**Goal of the exercise:** Your answer must be an exact copy of the records, minus any pictures.

━━━━━━

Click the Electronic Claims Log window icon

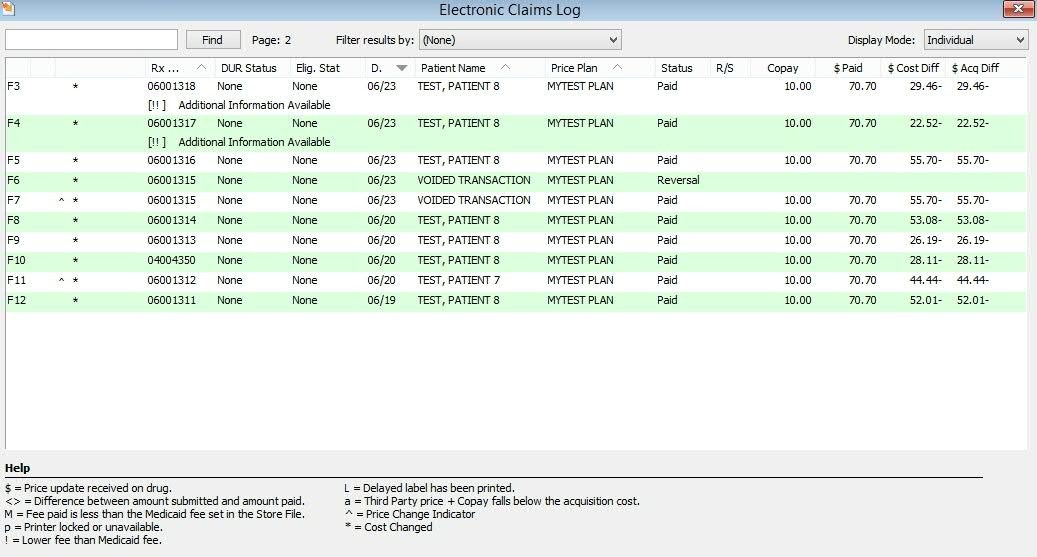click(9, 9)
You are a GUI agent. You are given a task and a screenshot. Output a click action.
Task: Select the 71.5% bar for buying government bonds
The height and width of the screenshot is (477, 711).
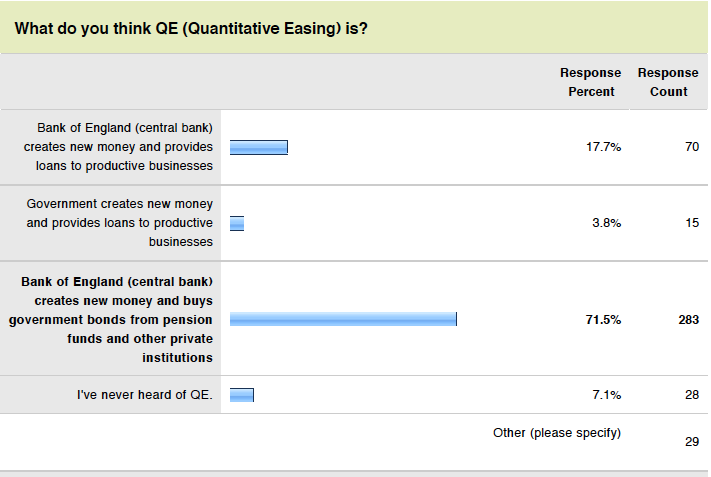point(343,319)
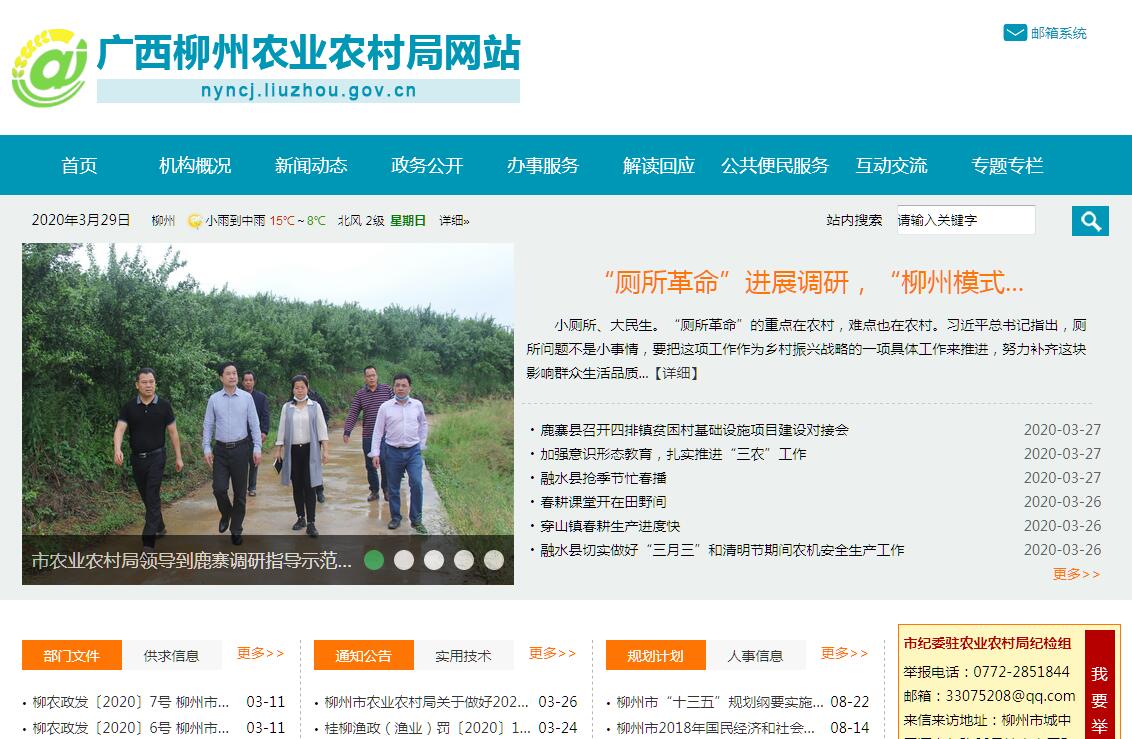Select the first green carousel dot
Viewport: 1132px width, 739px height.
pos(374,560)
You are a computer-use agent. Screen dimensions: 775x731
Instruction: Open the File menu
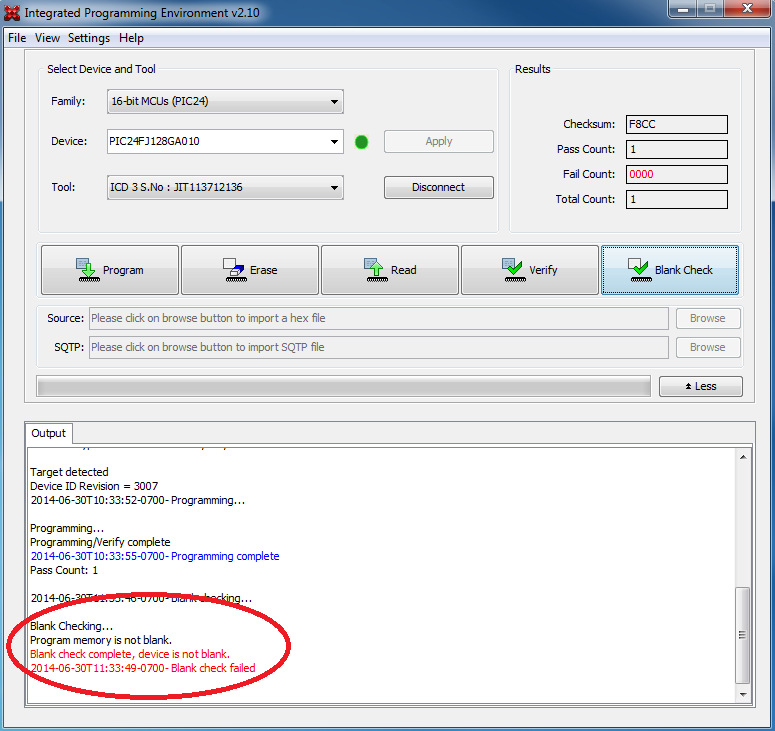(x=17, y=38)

━━━━━━

**Response to the exercise:**
Click the Electronic Claims Log window icon

click(9, 9)
You are a GUI agent. You are given a task and a screenshot. Output a click action.
Task: Select the 71.5% bar for buying government bonds
The height and width of the screenshot is (477, 711).
point(343,319)
Select the first green carousel dot
Viewport: 1132px width, 739px height.
pos(374,560)
You are a computer-use agent. Screen dimensions: 775x731
Instruction: Open the File menu
(x=17, y=38)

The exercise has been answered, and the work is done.